指定文本:
▽

02-2. Thread 的優缺點

⏱️ 閱讀時間: 10 分鐘 🎯 難度: ⭐⭐ (簡單)


🤔 一句話解釋

Thread 的優點是輕量、快速、共享記憶體;缺點是競爭條件(Race Condition)、除錯困難、受 GIL 限制(Python)。


✅ Thread 的優點

1. 創建成本低

Process vs Thread 創建成本對比:

import time
from multiprocessing import Process
from threading import Thread

# 測試 Process
start = time.time()
processes = [Process(target=lambda: None) for _ in range(1000)]
for p in processes:
    p.start()
for p in processes:
    p.join()
print(f"Process: {time.time() - start:.2f} 秒")

# 測試 Thread
start = time.time()
threads = [Thread(target=lambda: None) for _ in range(1000)]
for t in threads:
    t.start()
for t in threads:
    t.join()
print(f"Thread: {time.time() - start:.2f} 秒")

輸出:

Process: 12.50 秒  ← 很慢
Thread: 0.15 秒    ← 超快!

結論:

  • Thread 創建速度是 Process 的 80+ 倍
  • Thread 佔用記憶體更少

2. Context Switch 成本低

Process Context Switch:
  1. 儲存完整的 CPU 狀態
  2. 切換記憶體映射表(Page Table)
  3. 清空 TLB(Translation Lookaside Buffer)
  4. 載入新 Process 的狀態
  ⏱️ 成本:數十 µs(微秒)

Thread Context Switch:
  1. 儲存 CPU 暫存器
  2. 切換 Stack 指標
  ⏱️ 成本:數百 ns(奈秒)

💡 Thread 切換快 10-100 倍!

3. 共享記憶體,通訊簡單

Process 通訊(需要 IPC):

from multiprocessing import Process, Queue

def worker(q):
    result = "Hello from Process"
    q.put(result)  # 需要透過 Queue

q = Queue()
p = Process(target=worker, args=(q,))
p.start()
p.join()
print(q.get())  # 取得結果

Thread 通訊(直接共享):

from threading import Thread

result = []  # 共享變數

def worker():
    result.append("Hello from Thread")  # 直接存取

t = Thread(target=worker)
t.start()
t.join()
print(result[0])  # 直接讀取

結論:

  • ✅ Thread 通訊更簡單
  • ✅ 不需要序列化資料
  • ✅ 不需要額外的 IPC 機制

4. 資源共享效率高

from threading import Thread
import time

# 共享一個大型資料結構
database = {f"key{i}": f"value{i}" for i in range(1000000)}

def query_worker(start, end):
    """查詢資料庫的一部分"""
    count = 0
    for i in range(start, end):
        if f"key{i}" in database:
            count += 1
    print(f"查詢 {start}-{end}: 找到 {count} 筆")

# 用 4 個 Thread 並發查詢
threads = []
for i in range(4):
    start = i * 250000
    end = (i + 1) * 250000
    t = Thread(target=query_worker, args=(start, end))

△

指定任務 1: 請輸出資料列,從包含「You are a computer-use」的一列開始,到包含「The width and」的一列結束,兩端皆含,須與原文完全一致,且不含圖片。
此文本與各資料列分屬不同來源。

提供資料:
▽

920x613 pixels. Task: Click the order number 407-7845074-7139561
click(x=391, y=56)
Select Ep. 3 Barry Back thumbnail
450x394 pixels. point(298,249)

△
▽

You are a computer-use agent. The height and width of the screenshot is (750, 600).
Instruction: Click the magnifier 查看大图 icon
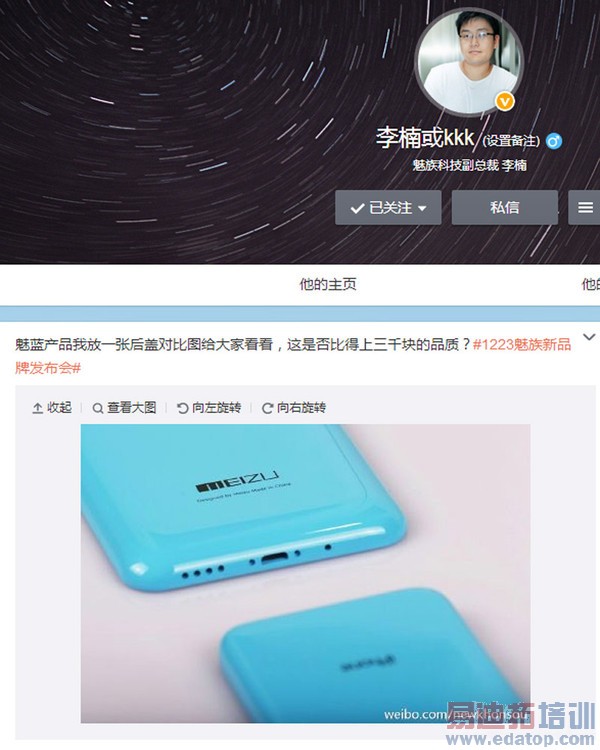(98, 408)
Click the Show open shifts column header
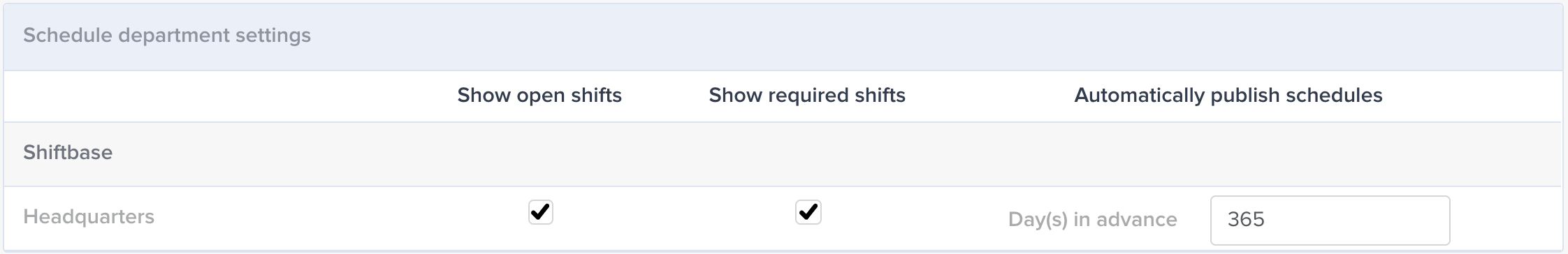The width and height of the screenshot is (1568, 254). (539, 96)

△

指定任務 2: 請重新輸出關於 Thread 優缺點的文本中自「Process: 12.50 秒」起至「TLB(Translation Lookaside Buffer)」止的部分,並將其中的「記憶體映射表」更新為「記憶體對照表」。

練習輸出 1:
You are a computer-use agent. The height and width of the screenshot is (750, 600).
Instruction: Click the magnifier 查看大图 icon
(98, 408)
Click the Show open shifts column header
The width and height of the screenshot is (1568, 254). (539, 96)

練習輸出 2:
Process: 12.50 秒  ← 很慢
Thread: 0.15 秒    ← 超快!

結論:

  • Thread 創建速度是 Process 的 80+ 倍
  • Thread 佔用記憶體更少

2. Context Switch 成本低

Process Context Switch:
  1. 儲存完整的 CPU 狀態
  2. 切換記憶體對照表(Page Table)
  3. 清空 TLB(Translation Lookaside Buffer)